Yesterday, my department hosted presentations for a philosophy seminar class made up of senior undergraduate students which included a free lunch. I attended for the four hours along with a few other students and faculty. Oddly enough, it was one of the most enjoyable experiences I had this year in my program. There’s something about presentations that I love. When they are philosophical presentations on social issues, I’m even more happy.
Afterward, we went to a local bar and a few hours rolled by. Not the best plan since I have three papers due in a week’s time, two of which haven’t began. But it was good times.
I gained a lot of interesting thoughts during the presentations. One thought I had was on equality.
The presentator was talking about welfare, how our current mindset is to offer welfare to the “Other” to make ourselves feel good. We designate these people as unfortunate or weaker than us, give them aid, and make ourselves feel superior. This seemed only like the liberal side of the coin though. What about those who don’t think they deserve welfare and don’t want to help and still feel superior?
Equality fit the problem perfectly. It’s because, in America, for the most part we assume that everyone is equal. “Anyone can become President” which only seems more real with Obama.
But the truth is that we’re not equal. We’re not the same. Not only do we all have radically different experiences and early lives, we do not need or even want the same things.
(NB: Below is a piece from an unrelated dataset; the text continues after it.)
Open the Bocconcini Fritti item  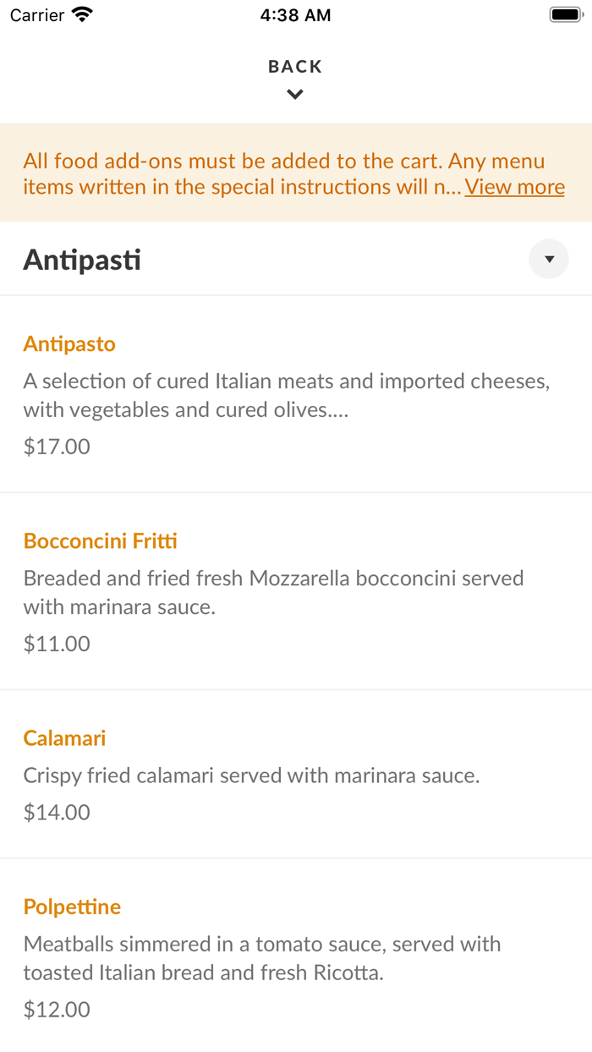pos(100,540)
The problem is fundamentally judging my life towards some standard, often my peers. I have a certain expectation of what I deserve and what should happen. If my peers make 50k then I should be making around 50k. If my peers are getting married, I should be getting married. If last year I made 20k then I should make more than 20k this year. There is this absurd vision of continual progress upward in every meaningful area. There’s this idea that I deserve just as much as anyone else. There’s this idea that if someone isn’t doing well then it’s completely their fault. I am the sole responsible actor for my own success and failure.
Absurd.
Maybe, it’s the K-12 education where we progressively learn more and mature physically each year that gives us this sense of continual progress. Maybe, it’s the media. Maybe, it’s the stories we are told. I don’t know.
Equality is a source of justice and inspiration. Equality is a source of misjudgment and false expectations.
Even more fundamentally, all of it is grounded in a false idea of self. A self that sees everything only through its own eyes. Yesterday, sitting next to one of my professors, I constantly was self-conscious of how he might be viewing me. Every time he turned towards my direction, does he want to talk to me? Is he reading my notes? Is he judging my posture? Absurd.
What is alcohol but just a way to remove this over active self-consciousness?
In a way, I feel so very detached from everything and everyone. In a way, I keep hearing the call towards spiritual inclinations. In a way, in a way.